Regular commuters say the freeway has become more crowded in the past two years but is still a picnic compared to the others. At its northern end, eight lanes and frontage roads carry 151,000 vehicles per day. Compare that with the Katy Freeway outside the West Loop, where just six lanes and frontage roads carry 216,000. In the afternoon rush hour, no outbound segment of Texas 288 moves slower than 55 mph once it clears the interchange with U.S. 59, according to the Texas Transportation Institute. In the morning, no inbound segment moves slower than 40 mph. If there were any proof needed that this is a significant statistic in Houston, consider the advertising campaign of Silverlake, a planned community at Texas 288 and FM 518 in the Pearland area. If a person worked downtown or in the Medical Center and lived in Silverlake instead of a planned community in Montgomery or Fort Bend counties, brags one ad, "I could see the 5:30 news for once. Play ball with the kids before supper. Or lay on my lawn and scream, `Eat your heart out, road rats!' "

Funny thing about a freeway corridor whose fans boasts about how empty it is: It may not stay that way. "Traffic is like water. It finds the path of least resistance," said Alan Mueller, a senior project manager for Pearland's city manager. While the Pearland area has been averaging more than 1,300 new housing starts per year recently, the bigger slug of new traffic may be from elsewhere, Mueller suspects. He believes commuters from Fort Bend County are taking Texas 6 east to Texas 288 to avoid the Southwest Freeway. Certainly that is a trick of many commuters from the mature Meyerland/Westbury area who want to avoid taking the West Loop and Southwest Freeway into downtown. They take the South Loop over to Texas 288. Even more of them will do it as construction begins on the Southwest Freeway in the Montrose area.

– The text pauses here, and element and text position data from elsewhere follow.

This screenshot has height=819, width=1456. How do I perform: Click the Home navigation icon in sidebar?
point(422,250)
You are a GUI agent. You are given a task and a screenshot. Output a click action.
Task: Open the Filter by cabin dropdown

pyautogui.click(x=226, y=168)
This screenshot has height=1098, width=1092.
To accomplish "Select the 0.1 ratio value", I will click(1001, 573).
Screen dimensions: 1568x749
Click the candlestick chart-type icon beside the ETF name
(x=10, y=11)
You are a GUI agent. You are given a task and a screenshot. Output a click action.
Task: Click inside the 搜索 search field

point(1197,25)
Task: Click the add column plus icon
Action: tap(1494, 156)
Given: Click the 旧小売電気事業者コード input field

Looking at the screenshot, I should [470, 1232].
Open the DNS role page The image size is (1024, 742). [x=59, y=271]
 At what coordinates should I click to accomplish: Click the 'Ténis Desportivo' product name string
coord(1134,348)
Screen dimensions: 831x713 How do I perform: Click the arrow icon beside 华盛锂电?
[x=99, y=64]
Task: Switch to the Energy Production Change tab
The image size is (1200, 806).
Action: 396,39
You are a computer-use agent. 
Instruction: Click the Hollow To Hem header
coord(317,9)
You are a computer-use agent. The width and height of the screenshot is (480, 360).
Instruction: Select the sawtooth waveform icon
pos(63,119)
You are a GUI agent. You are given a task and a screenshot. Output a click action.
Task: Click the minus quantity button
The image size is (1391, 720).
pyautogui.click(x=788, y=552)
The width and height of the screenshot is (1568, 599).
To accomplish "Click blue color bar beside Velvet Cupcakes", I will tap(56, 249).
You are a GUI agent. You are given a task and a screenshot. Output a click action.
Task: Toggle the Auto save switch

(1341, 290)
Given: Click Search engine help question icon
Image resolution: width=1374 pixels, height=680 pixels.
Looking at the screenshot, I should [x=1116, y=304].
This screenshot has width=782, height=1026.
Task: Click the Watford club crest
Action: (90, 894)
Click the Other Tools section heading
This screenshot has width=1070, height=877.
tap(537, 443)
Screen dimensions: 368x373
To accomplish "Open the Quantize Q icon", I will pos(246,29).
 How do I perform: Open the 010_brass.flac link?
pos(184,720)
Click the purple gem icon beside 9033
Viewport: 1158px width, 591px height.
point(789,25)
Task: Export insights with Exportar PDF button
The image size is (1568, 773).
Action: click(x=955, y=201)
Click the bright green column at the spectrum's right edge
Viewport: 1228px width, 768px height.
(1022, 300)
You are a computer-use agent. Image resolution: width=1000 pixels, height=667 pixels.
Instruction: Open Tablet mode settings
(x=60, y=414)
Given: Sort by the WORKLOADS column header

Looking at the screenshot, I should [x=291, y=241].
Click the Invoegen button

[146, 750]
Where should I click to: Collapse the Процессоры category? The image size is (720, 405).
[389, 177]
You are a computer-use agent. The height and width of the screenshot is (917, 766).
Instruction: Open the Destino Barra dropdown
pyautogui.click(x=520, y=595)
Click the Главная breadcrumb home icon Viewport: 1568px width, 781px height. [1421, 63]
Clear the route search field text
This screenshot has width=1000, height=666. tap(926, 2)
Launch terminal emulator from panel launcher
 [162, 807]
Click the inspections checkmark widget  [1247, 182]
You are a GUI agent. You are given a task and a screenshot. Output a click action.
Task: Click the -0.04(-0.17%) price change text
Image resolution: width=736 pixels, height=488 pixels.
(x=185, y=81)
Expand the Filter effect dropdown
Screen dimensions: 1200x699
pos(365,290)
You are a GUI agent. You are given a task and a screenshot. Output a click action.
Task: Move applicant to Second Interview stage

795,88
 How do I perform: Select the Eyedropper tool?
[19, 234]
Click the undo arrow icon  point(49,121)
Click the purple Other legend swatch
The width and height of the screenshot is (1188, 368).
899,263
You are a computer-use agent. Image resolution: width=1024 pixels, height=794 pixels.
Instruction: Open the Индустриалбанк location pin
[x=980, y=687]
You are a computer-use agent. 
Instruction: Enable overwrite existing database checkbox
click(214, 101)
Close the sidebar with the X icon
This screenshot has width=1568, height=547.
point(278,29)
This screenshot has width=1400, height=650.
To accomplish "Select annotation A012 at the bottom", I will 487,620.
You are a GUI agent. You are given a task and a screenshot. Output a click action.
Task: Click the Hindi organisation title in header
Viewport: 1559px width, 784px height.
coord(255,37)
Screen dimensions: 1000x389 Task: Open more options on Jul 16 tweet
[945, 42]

On Texas 288 outside of the South Loop, there really isn't much to see. The freeway becomes rural more quickly than any other in Houston, Mueller said. Even inside the Loop, the view is uncluttered and pleasant. That's not an accident. For starters, there is a good view of the downtown skyline. More importantly, the frontage roads extend south only to MacGregor, eliminating cluttered development. And no billboards are allowed, thanks to a City of Houston scenic easement. Finally, the road is surrounded by grass instead of concrete. The 100-foot median strip in the middle is reserved for a future six-lane expressway that could run without exits from the South Loop to downtown.

As the last freeway to be built in town, Texas 288 benefited from the lessons learned on all the others, said Chris Olavson, the Texas Department of Transportation's Houston planning director. One negative on the freeway has been flooding. Olavson said a recently improved pump station at the South Loop interchange should solve the problem of what happens when it rains hard there. Closer to the Medical Center, at the crossing over Brays Bayou, officials of the Harris County Flood Control District wish the highway department hadn't built so low over the bayou. The Texas 288 bridge is an obstruction that slows the bayou's runoff of floodwaters, said Burton Johnson, project manager for the flood control district's Brays Bayou project. Although it could cost tens of millions of dollars to raise the freeway bridge, the flood control district and Army Corps of Engineers are seriously considering it, he said. They would bear the cost, not the state transportation department.

Because Texas 288 is so new, the transportation department has no plans for major expansions or repairs inside Beltway 8. In Brazoria County, it may build overpasses for safety at some smaller intersections. The next major improvement affecting the freeway eventually will come at its mixing-bowl interchange with U.S. 59 and Interstate 45 close to downtown Houston. The transportation department is starting a one-year study on how the busy crossroads might be improved, but has identified no funding to build it.